Exploring common pathogenic mechanisms and identification of shared biomarkers for hepatic fibrosis and inflammatory bowel disease through bioinformatics and machine learning algorithms

Shangkun LiHaoyu LiMingran Qi^*

• Jilin University, Changchun, Hebei Province, China

Background: The coexistence of hepatic fibrosis (HF) and inflammatory bowel disease (IBD) represents a significant clinical concern due to their poorly characterized shared pathogenic mechanisms. Current limitations in identifying common biomarkers for comorbid cases impede early dual diagnosis and therapeutic interventions. Methods: Differentially expressed genes (DEGs) were screened, followed by Weighted Gene Co-expression Network Analysis (WGCNA) to identify disease-associated modules. The key diagnostic biomarkers were determined via a protein-protein interaction (PPI) network combined with two machine learning algorithms.
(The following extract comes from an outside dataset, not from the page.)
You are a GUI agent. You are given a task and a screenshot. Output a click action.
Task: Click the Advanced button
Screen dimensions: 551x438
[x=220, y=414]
The logistic regression model was subsequently developed based on these key genes. Immune cell infiltration profiling of both diseases was assessed via the CIBERSORT algorithm. The construction of genes-miRNAs and genes-TFs (Transcription Factors) regulatory networks were based on the NetworkAnalyst website. Potential drug-gene interactions were predicted utilizing the DSigDB database. The expression and distribution of these genes were validated through single-cell sequencing analysis.Results: A sum of 119 up-regulated genes and 17 down-regulated genes were screened， which were enriched in categories associated with immune cell infiltration and chemotaxis, cytokine regulation, metabolic processes, enzymatic activity, and extracellular matrix deposition, based on enrichment analysis. WGCNA revealed four disease-associated gene modules. Four shared diagnostic genes for both diseases were screened, including MMP2, COL1A2, STAT1, and CXCL1. ROC curve analysis confirmed robust diagnostic performance as AUC > 0.7 for individual genes and AUC > 0.85 for combined model. M1 macrophages were significantly increased in both pathologies of diseases. A total of 462 drugs were predicted targeting these biomarkers in the DSigDB database. The four key diagnostic gene expression patterns across diverse cell subpopulations were visualized by single-cell sequencing analysis.Conclusion: MMP2, COL1A2, CXCL1, and STAT1 were identified as shared biomarkers for IBD and HF, providing a molecular basis for early diagnosis and precision medicine approaches. It elucidated the similarities between HF and IBD in terms of immunity, metabolism, and fibrosis.